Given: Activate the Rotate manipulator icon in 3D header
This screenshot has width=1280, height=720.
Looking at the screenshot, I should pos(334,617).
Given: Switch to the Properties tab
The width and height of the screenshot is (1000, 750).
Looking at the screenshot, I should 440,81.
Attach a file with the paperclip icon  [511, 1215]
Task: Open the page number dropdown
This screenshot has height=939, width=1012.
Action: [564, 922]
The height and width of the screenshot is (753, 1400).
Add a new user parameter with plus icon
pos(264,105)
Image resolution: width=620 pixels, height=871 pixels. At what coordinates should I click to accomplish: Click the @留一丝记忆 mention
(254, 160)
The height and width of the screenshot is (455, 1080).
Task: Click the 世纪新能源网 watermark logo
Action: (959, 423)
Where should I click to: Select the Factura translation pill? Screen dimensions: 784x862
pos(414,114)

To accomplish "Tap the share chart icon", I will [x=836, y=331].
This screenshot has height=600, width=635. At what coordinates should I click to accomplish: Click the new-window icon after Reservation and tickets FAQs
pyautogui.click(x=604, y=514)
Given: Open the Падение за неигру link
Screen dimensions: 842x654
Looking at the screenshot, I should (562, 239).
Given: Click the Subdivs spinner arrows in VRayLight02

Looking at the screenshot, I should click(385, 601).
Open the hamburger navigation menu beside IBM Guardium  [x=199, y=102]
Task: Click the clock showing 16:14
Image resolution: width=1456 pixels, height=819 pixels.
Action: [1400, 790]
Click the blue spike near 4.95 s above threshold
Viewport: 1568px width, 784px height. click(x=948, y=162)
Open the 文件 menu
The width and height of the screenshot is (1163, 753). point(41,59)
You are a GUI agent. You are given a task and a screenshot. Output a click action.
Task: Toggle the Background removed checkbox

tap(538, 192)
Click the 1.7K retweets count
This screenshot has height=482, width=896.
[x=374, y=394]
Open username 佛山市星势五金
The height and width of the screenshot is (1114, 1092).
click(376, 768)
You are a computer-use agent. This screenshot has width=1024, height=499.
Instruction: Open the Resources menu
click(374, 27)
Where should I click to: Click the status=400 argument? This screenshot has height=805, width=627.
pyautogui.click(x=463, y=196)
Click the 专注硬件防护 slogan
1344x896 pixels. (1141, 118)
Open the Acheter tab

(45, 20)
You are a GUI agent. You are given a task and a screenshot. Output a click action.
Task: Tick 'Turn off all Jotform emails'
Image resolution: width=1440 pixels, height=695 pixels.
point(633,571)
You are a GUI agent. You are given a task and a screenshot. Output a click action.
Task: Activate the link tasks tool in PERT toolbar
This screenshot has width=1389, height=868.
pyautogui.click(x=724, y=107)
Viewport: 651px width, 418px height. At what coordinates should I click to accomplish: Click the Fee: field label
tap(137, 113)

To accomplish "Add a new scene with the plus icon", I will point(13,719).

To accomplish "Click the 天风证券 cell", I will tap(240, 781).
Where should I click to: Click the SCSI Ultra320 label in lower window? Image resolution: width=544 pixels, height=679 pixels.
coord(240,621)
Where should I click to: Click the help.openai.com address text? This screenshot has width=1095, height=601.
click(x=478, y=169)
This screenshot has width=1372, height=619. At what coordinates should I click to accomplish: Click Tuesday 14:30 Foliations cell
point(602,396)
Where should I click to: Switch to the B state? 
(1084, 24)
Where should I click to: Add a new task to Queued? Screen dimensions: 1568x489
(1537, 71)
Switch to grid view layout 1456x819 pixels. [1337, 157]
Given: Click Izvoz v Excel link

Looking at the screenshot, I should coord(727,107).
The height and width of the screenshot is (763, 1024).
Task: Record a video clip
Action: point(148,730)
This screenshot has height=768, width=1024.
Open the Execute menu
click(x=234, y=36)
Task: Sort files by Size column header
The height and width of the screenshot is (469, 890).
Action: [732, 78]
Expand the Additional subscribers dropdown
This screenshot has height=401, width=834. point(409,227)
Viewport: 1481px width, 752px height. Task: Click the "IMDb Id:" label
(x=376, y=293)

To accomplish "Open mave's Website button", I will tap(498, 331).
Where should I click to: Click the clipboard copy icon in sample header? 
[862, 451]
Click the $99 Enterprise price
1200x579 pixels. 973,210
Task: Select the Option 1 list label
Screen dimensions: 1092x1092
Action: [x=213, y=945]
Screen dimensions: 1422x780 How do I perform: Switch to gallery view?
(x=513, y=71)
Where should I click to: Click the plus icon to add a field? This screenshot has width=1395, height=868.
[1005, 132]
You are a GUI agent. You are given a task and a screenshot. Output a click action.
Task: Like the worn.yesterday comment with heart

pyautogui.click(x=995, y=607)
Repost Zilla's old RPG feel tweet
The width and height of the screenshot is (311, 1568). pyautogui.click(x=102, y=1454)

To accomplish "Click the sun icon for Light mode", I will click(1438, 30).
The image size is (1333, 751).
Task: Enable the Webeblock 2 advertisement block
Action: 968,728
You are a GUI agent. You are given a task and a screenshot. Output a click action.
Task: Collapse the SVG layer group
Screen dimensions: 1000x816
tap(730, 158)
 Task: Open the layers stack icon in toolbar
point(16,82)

######

WHAT IS NEEDED:
Would you print all of the records exactly as they were given?

SOLUTION:
Given: Activate the Rotate manipulator icon in 3D header
This screenshot has width=1280, height=720.
Looking at the screenshot, I should pos(334,617).
Given: Switch to the Properties tab
The width and height of the screenshot is (1000, 750).
Looking at the screenshot, I should 440,81.
Attach a file with the paperclip icon  [511, 1215]
Task: Open the page number dropdown
This screenshot has height=939, width=1012.
Action: [564, 922]
The height and width of the screenshot is (753, 1400).
Add a new user parameter with plus icon
pos(264,105)
Image resolution: width=620 pixels, height=871 pixels. At what coordinates should I click to accomplish: Click the @留一丝记忆 mention
(254, 160)
The height and width of the screenshot is (455, 1080).
Task: Click the 世纪新能源网 watermark logo
Action: (959, 423)
Where should I click to: Select the Factura translation pill? Screen dimensions: 784x862
pos(414,114)

To accomplish "Tap the share chart icon", I will [x=836, y=331].
This screenshot has height=600, width=635. At what coordinates should I click to accomplish: Click the new-window icon after Reservation and tickets FAQs
pyautogui.click(x=604, y=514)
Given: Open the Падение за неигру link
Screen dimensions: 842x654
Looking at the screenshot, I should (562, 239).
Given: Click the Subdivs spinner arrows in VRayLight02

Looking at the screenshot, I should click(385, 601).
Open the hamburger navigation menu beside IBM Guardium  [x=199, y=102]
Task: Click the clock showing 16:14
Image resolution: width=1456 pixels, height=819 pixels.
Action: [1400, 790]
Click the blue spike near 4.95 s above threshold
Viewport: 1568px width, 784px height. click(x=948, y=162)
Open the 文件 menu
The width and height of the screenshot is (1163, 753). point(41,59)
You are a GUI agent. You are given a task and a screenshot. Output a click action.
Task: Toggle the Background removed checkbox

tap(538, 192)
Click the 1.7K retweets count
This screenshot has height=482, width=896.
[x=374, y=394]
Open username 佛山市星势五金
The height and width of the screenshot is (1114, 1092).
click(376, 768)
You are a computer-use agent. This screenshot has width=1024, height=499.
Instruction: Open the Resources menu
click(374, 27)
Where should I click to: Click the status=400 argument? This screenshot has height=805, width=627.
pyautogui.click(x=463, y=196)
Click the 专注硬件防护 slogan
1344x896 pixels. (1141, 118)
Open the Acheter tab

(45, 20)
You are a GUI agent. You are given a task and a screenshot. Output a click action.
Task: Tick 'Turn off all Jotform emails'
Image resolution: width=1440 pixels, height=695 pixels.
point(633,571)
You are a GUI agent. You are given a task and a screenshot. Output a click action.
Task: Activate the link tasks tool in PERT toolbar
This screenshot has width=1389, height=868.
pyautogui.click(x=724, y=107)
Viewport: 651px width, 418px height. At what coordinates should I click to accomplish: Click the Fee: field label
tap(137, 113)

To accomplish "Add a new scene with the plus icon", I will point(13,719).

To accomplish "Click the 天风证券 cell", I will tap(240, 781).
Where should I click to: Click the SCSI Ultra320 label in lower window? Image resolution: width=544 pixels, height=679 pixels.
coord(240,621)
Where should I click to: Click the help.openai.com address text? This screenshot has width=1095, height=601.
click(x=478, y=169)
This screenshot has width=1372, height=619. At what coordinates should I click to accomplish: Click Tuesday 14:30 Foliations cell
point(602,396)
Where should I click to: Switch to the B state? 
(1084, 24)
Where should I click to: Add a new task to Queued? Screen dimensions: 1568x489
(1537, 71)
Switch to grid view layout 1456x819 pixels. [1337, 157]
Given: Click Izvoz v Excel link

Looking at the screenshot, I should coord(727,107).
The height and width of the screenshot is (763, 1024).
Task: Record a video clip
Action: point(148,730)
This screenshot has height=768, width=1024.
Open the Execute menu
click(x=234, y=36)
Task: Sort files by Size column header
The height and width of the screenshot is (469, 890).
Action: [732, 78]
Expand the Additional subscribers dropdown
This screenshot has height=401, width=834. point(409,227)
Viewport: 1481px width, 752px height. Task: Click the "IMDb Id:" label
(x=376, y=293)

To accomplish "Open mave's Website button", I will tap(498, 331).
Where should I click to: Click the clipboard copy icon in sample header? 
[862, 451]
Click the $99 Enterprise price
1200x579 pixels. 973,210
Task: Select the Option 1 list label
Screen dimensions: 1092x1092
Action: [x=213, y=945]
Screen dimensions: 1422x780 How do I perform: Switch to gallery view?
(x=513, y=71)
Where should I click to: Click the plus icon to add a field? This screenshot has width=1395, height=868.
[1005, 132]
You are a GUI agent. You are given a task and a screenshot. Output a click action.
Task: Like the worn.yesterday comment with heart

pyautogui.click(x=995, y=607)
Repost Zilla's old RPG feel tweet
The width and height of the screenshot is (311, 1568). pyautogui.click(x=102, y=1454)

To accomplish "Click the sun icon for Light mode", I will click(1438, 30).
The image size is (1333, 751).
Task: Enable the Webeblock 2 advertisement block
Action: 968,728
You are a GUI agent. You are given a task and a screenshot. Output a click action.
Task: Collapse the SVG layer group
Screen dimensions: 1000x816
tap(730, 158)
 Task: Open the layers stack icon in toolbar
point(16,82)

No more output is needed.